IL-6 belongs to a larger family of cytokines signaling through a common receptor, gp130, which results in activation of the associated Janus kinases as well as recruitment and activation of the STAT1 and STAT3 transcription factors.29 Cell lysate from non-stimulated or IL-6-stimulated PCa cell lines, probed using a phospho-STAT3 (pSTAT3) antibody, resulted in IL-6 promoting phosphorylation of STAT3 in all cell lines, except for PC-3 cells (Figure 2b), which also expressed very low levels of total STAT3 protein (Figure 2b). The subsequent investigation of the Bcl-3 levels in the presence of two different STAT3 inhibitors, WP1066 and Stattic3, revealed interestingly that in the presence of STAT3 inhibitors, all PCa cell lines displayed a reduced Bcl-3 expression (Figure 2e). Consistent with this result, cells treated with small interfering RNA targeting STAT3 had lower levels of Bcl-3 than those treated with control small interfering RNA (Figure 2f). Our results suggest that an IL-6-mediated upregulation of Bcl-3 is mediated via a Janus kinase/STAT3 signaling pathway. We have previously demonstrated that in keratinocytes or melanocytes, ultraviolet-B light facilitates nuclear translocation of Bcl-3.19, 20 In this experiment, we found that IL-6-stimulated Bcl-3 nuclear translocation in LNCaP, LNCaP+IL-6 and DU145 cells (Figure 2g). Furthermore, pretreatment of LNCaP cells with WP1066 before IL-6 stimulation prevented nuclear translocation of Bcl-3 (Figure 2h). As expected, IL-6 stimulation of PC-3 cells did not facilitate nuclear translocation of Bcl-3 (Figure 2g). Our finding suggests that in addition to upregulation of Bcl-3, IL-6 promotes nuclear translocation of Bcl-3.

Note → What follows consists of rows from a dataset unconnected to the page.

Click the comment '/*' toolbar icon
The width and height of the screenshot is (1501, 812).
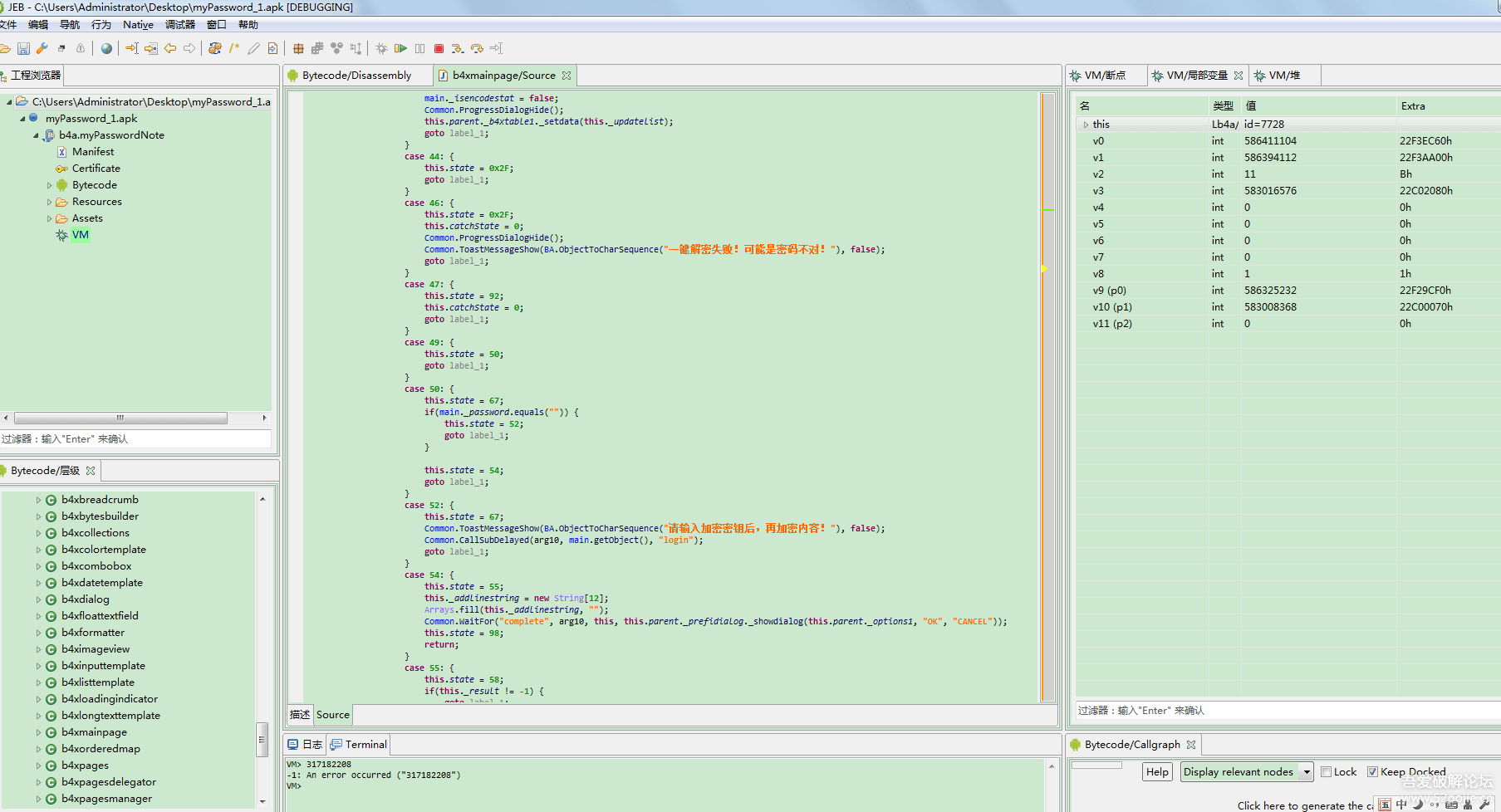coord(234,49)
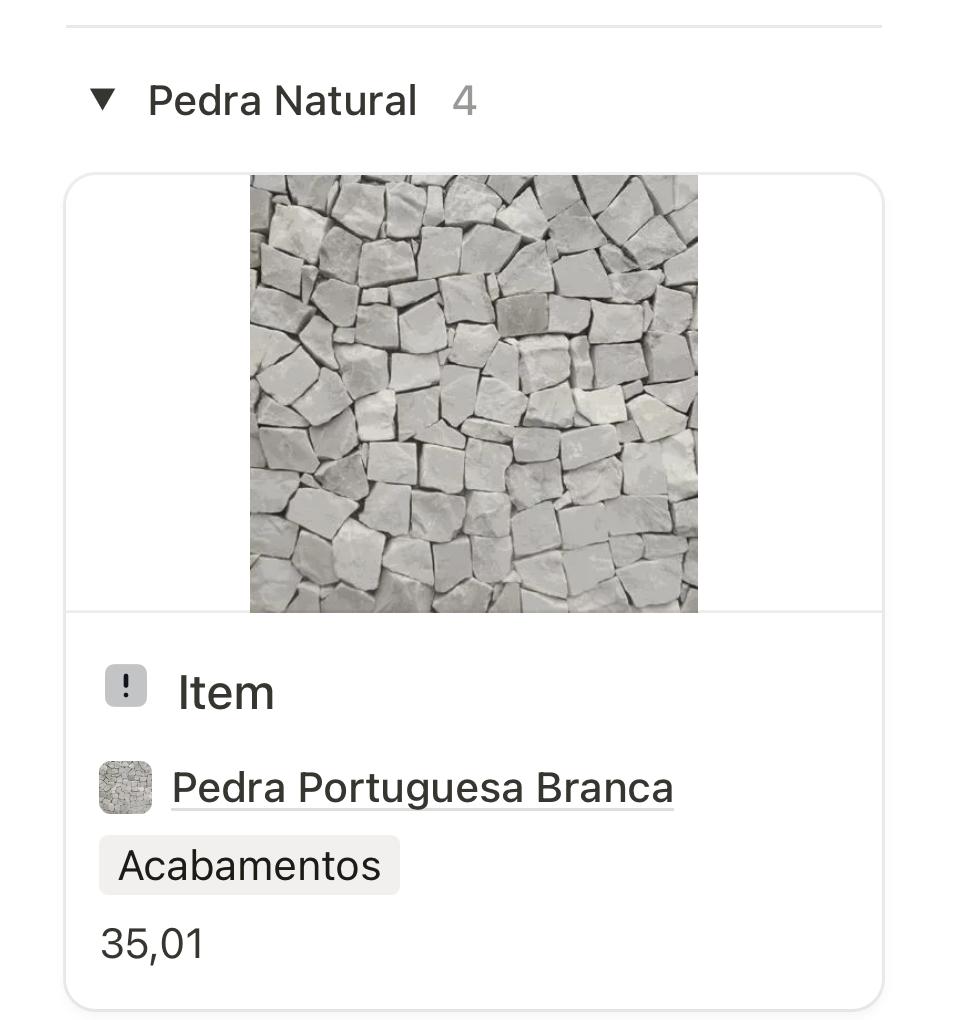
Task: Click the empty space right of Acabamentos tag
Action: 640,865
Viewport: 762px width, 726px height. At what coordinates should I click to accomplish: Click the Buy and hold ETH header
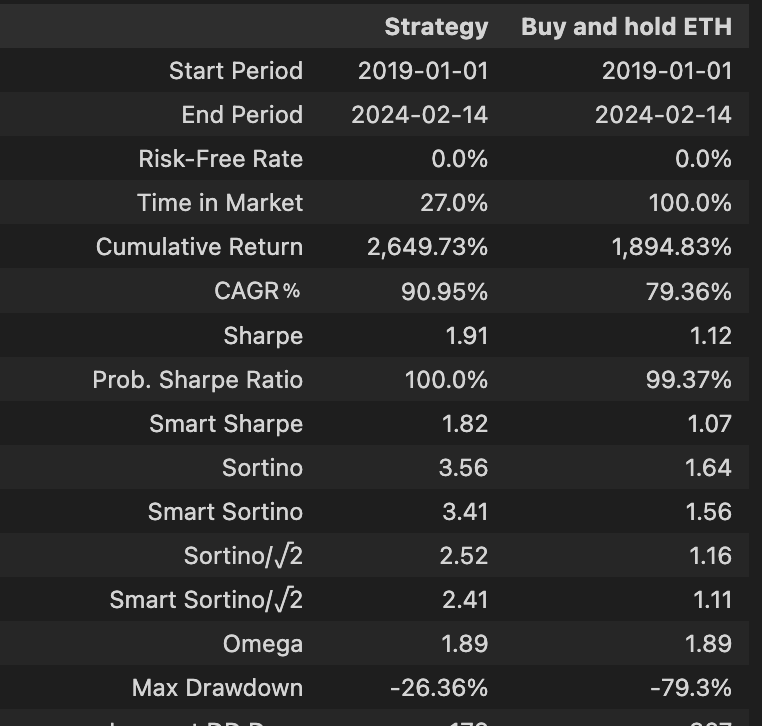[x=626, y=27]
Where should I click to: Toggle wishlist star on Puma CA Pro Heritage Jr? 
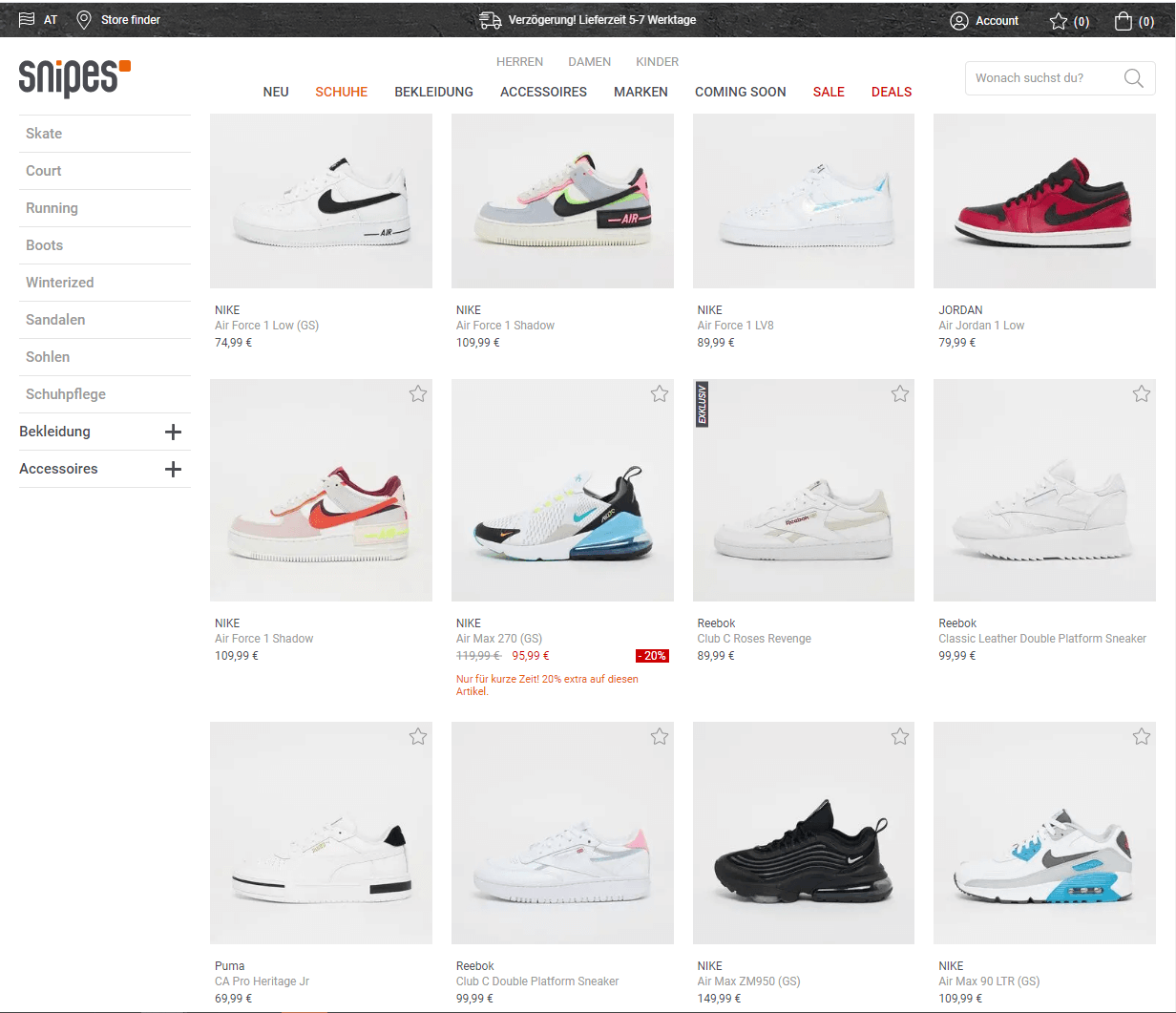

Of the four different stable single clones we established, having 40–90% Bcl-3 knockdown (details in Supplementary Methods), DU shBcl-3#1 had the greatest knockdown, whereas the three others (DU shBcl-3#2, DU shBcl-3#3 and DU shBcl-3#4) exhibited smaller reductions of Bcl-3 (Figure 3a). Single clones (DU shControl#1 and DU shControl#2) with control shRNA showed no differences in Bcl-3 levels compared with parental DU145 cells (Figure 3a). Analyzing the requirements of cellular adaptive processes revealed no differences in proliferation, adhesion and cell migration between Bcl-3 knockdown and control cells (Supplementary Figures 2–4). Surprisingly, after treatment with anticancer drugs staurosporine, etoposide or paclitaxel, Bcl-3 knockdown cells were more amenable to undergo apoptosis compared with control cells (Figure 3b and Supplementary Figure 5).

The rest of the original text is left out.